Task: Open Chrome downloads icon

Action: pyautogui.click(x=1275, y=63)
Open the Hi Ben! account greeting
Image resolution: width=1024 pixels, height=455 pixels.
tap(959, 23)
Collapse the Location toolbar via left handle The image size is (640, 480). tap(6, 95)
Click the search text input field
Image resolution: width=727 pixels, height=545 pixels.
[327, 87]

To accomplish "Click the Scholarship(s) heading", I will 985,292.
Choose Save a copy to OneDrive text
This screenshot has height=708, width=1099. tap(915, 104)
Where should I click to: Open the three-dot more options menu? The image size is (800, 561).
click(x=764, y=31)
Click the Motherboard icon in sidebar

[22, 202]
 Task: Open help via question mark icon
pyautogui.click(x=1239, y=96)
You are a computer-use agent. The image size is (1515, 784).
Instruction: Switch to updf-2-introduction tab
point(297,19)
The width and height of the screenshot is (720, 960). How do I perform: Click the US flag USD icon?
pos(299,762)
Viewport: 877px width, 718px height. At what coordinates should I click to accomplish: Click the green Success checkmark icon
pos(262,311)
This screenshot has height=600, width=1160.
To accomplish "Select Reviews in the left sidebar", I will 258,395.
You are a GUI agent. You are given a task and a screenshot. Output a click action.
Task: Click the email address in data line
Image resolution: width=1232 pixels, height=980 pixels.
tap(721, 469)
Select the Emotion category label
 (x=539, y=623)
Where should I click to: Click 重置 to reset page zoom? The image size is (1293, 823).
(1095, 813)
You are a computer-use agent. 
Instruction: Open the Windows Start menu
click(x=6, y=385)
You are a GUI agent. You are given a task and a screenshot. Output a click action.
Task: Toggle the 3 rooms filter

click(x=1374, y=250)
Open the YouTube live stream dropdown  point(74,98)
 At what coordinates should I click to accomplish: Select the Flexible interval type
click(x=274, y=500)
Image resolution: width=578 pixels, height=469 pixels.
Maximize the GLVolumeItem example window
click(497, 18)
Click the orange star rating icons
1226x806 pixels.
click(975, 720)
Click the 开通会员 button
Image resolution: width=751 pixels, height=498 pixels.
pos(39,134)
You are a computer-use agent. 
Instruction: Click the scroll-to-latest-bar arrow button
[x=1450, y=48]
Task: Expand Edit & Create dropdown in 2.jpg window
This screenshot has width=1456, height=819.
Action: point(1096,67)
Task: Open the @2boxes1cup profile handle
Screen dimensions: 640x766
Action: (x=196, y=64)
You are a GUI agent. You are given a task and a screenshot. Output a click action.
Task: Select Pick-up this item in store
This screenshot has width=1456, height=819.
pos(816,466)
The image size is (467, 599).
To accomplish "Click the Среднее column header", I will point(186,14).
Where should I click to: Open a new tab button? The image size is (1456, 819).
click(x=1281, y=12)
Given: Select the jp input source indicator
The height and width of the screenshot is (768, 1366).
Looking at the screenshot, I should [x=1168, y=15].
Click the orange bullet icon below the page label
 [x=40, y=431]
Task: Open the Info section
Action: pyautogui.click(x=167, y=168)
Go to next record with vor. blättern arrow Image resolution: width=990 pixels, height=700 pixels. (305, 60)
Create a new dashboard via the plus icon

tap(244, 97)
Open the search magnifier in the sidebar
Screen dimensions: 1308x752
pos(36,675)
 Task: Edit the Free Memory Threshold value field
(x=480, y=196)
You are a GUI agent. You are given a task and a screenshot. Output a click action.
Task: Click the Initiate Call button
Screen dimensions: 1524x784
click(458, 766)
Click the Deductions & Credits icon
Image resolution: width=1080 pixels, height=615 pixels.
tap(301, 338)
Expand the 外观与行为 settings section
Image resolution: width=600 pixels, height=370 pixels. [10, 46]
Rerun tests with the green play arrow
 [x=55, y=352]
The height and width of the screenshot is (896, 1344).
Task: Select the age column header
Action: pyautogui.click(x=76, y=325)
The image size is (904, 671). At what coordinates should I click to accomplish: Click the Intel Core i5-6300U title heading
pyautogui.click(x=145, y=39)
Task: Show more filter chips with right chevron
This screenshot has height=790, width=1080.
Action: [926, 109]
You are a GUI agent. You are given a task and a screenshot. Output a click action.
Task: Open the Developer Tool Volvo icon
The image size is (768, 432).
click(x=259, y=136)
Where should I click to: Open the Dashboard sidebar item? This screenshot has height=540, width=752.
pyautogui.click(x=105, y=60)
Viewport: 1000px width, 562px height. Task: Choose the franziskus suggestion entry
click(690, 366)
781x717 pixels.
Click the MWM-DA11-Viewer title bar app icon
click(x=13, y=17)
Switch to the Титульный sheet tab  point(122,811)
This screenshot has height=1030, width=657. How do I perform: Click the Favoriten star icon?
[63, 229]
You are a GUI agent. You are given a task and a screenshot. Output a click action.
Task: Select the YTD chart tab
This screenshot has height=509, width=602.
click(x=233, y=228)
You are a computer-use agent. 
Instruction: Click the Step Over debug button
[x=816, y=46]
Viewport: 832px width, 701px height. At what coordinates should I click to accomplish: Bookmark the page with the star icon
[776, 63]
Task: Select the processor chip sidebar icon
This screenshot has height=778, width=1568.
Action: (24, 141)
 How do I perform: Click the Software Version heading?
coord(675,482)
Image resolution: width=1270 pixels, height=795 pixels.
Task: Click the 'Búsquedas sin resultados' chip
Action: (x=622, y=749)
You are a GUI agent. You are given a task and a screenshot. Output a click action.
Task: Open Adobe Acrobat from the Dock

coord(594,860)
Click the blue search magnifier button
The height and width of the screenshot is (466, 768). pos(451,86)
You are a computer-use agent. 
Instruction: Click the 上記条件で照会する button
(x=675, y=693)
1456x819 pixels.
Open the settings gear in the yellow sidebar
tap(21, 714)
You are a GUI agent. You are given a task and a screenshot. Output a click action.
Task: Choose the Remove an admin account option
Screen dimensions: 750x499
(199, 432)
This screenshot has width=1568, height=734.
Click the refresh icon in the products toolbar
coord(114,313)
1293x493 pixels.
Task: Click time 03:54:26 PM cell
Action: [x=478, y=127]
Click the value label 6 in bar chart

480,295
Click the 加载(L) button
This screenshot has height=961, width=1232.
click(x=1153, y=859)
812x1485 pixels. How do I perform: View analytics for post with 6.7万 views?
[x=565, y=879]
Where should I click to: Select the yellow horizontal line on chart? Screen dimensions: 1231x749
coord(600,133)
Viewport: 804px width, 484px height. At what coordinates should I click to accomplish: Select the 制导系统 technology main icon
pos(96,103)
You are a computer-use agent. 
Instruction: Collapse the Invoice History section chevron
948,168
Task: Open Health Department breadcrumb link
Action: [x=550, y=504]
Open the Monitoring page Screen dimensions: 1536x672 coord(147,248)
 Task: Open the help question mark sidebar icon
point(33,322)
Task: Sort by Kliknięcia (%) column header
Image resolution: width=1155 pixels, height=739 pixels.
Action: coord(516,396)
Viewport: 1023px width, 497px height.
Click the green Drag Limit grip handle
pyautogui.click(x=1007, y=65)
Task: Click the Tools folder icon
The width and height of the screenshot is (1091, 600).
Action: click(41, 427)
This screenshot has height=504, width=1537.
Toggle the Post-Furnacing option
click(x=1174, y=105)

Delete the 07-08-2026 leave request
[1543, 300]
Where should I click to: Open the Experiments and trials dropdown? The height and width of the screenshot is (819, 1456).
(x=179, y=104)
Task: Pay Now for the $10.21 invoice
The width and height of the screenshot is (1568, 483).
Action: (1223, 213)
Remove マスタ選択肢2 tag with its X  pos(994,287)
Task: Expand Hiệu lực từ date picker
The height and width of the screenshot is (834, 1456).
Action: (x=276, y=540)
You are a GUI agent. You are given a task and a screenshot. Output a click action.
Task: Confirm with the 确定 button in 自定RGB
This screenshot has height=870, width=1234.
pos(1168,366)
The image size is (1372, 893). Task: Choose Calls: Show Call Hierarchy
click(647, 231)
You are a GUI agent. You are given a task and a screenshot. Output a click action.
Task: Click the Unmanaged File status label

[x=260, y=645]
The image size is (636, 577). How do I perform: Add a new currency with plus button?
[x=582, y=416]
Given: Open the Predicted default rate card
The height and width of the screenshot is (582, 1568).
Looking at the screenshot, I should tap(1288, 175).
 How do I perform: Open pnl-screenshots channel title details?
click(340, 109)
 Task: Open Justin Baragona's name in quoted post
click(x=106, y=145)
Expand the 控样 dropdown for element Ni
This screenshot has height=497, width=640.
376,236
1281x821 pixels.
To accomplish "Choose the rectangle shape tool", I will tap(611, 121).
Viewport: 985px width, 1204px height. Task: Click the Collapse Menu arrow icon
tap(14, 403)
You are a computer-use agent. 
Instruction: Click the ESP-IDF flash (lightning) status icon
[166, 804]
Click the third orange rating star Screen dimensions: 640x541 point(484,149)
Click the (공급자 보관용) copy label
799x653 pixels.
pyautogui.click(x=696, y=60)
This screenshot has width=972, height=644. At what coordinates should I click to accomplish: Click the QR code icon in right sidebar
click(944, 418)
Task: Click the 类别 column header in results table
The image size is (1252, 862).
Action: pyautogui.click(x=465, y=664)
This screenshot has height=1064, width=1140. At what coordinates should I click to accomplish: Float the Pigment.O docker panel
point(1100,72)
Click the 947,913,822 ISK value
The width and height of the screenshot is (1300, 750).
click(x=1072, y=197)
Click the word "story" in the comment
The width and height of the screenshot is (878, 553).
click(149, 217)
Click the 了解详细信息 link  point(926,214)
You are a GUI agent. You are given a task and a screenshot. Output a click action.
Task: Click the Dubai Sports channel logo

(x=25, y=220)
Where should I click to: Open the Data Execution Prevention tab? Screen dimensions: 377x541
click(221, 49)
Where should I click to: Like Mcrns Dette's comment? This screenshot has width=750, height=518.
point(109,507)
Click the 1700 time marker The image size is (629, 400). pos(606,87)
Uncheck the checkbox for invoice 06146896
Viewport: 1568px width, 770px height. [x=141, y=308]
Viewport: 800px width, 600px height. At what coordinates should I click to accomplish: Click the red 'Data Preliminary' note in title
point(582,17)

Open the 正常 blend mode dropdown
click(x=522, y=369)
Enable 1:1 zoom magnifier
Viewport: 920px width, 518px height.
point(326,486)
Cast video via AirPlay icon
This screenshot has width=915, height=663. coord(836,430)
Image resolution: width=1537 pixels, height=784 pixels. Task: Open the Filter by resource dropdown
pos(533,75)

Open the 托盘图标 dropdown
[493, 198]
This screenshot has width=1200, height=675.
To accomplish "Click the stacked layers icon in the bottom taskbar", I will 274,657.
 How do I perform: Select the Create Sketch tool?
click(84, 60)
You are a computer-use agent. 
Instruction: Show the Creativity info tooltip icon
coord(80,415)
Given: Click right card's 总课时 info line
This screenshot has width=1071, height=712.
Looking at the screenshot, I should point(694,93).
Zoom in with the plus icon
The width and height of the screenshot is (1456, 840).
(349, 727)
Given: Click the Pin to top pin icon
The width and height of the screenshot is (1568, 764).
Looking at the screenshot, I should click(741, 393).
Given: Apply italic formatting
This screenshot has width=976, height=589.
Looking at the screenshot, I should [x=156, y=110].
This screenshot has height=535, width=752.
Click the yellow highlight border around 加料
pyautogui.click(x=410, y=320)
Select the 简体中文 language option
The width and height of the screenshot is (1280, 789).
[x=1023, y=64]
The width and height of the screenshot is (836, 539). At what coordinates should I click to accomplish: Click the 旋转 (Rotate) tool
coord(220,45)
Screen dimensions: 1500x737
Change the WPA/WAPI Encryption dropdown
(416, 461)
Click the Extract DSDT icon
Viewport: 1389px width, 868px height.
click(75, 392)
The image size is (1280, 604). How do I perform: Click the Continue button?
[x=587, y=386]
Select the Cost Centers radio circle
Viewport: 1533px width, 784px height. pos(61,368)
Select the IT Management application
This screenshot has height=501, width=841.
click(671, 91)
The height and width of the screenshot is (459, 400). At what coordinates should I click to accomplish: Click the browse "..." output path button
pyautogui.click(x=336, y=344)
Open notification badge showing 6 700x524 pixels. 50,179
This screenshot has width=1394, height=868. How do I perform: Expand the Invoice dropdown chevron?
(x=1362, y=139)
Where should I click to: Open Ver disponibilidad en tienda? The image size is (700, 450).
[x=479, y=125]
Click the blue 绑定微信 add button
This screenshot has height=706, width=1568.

# # # #

_SET EXERCISE:_
Copy the data verbatim, everything from the line containing "This screenshot has width=1200, height=675." down to the line containing "Open notification badge", including both of those lines.

_FINAL ANSWER:_
This screenshot has width=1200, height=675.
To accomplish "Click the stacked layers icon in the bottom taskbar", I will 274,657.
 How do I perform: Select the Create Sketch tool?
click(84, 60)
You are a computer-use agent. 
Instruction: Show the Creativity info tooltip icon
coord(80,415)
Given: Click right card's 总课时 info line
This screenshot has width=1071, height=712.
Looking at the screenshot, I should point(694,93).
Zoom in with the plus icon
The width and height of the screenshot is (1456, 840).
(349, 727)
Given: Click the Pin to top pin icon
The width and height of the screenshot is (1568, 764).
Looking at the screenshot, I should click(741, 393).
Given: Apply italic formatting
This screenshot has width=976, height=589.
Looking at the screenshot, I should [x=156, y=110].
This screenshot has height=535, width=752.
Click the yellow highlight border around 加料
pyautogui.click(x=410, y=320)
Select the 简体中文 language option
The width and height of the screenshot is (1280, 789).
[x=1023, y=64]
The width and height of the screenshot is (836, 539). At what coordinates should I click to accomplish: Click the 旋转 (Rotate) tool
coord(220,45)
Screen dimensions: 1500x737
Change the WPA/WAPI Encryption dropdown
(416, 461)
Click the Extract DSDT icon
Viewport: 1389px width, 868px height.
click(75, 392)
The image size is (1280, 604). How do I perform: Click the Continue button?
[x=587, y=386]
Select the Cost Centers radio circle
Viewport: 1533px width, 784px height. pos(61,368)
Select the IT Management application
This screenshot has height=501, width=841.
click(671, 91)
The height and width of the screenshot is (459, 400). At what coordinates should I click to accomplish: Click the browse "..." output path button
pyautogui.click(x=336, y=344)
Open notification badge showing 6 700x524 pixels. 50,179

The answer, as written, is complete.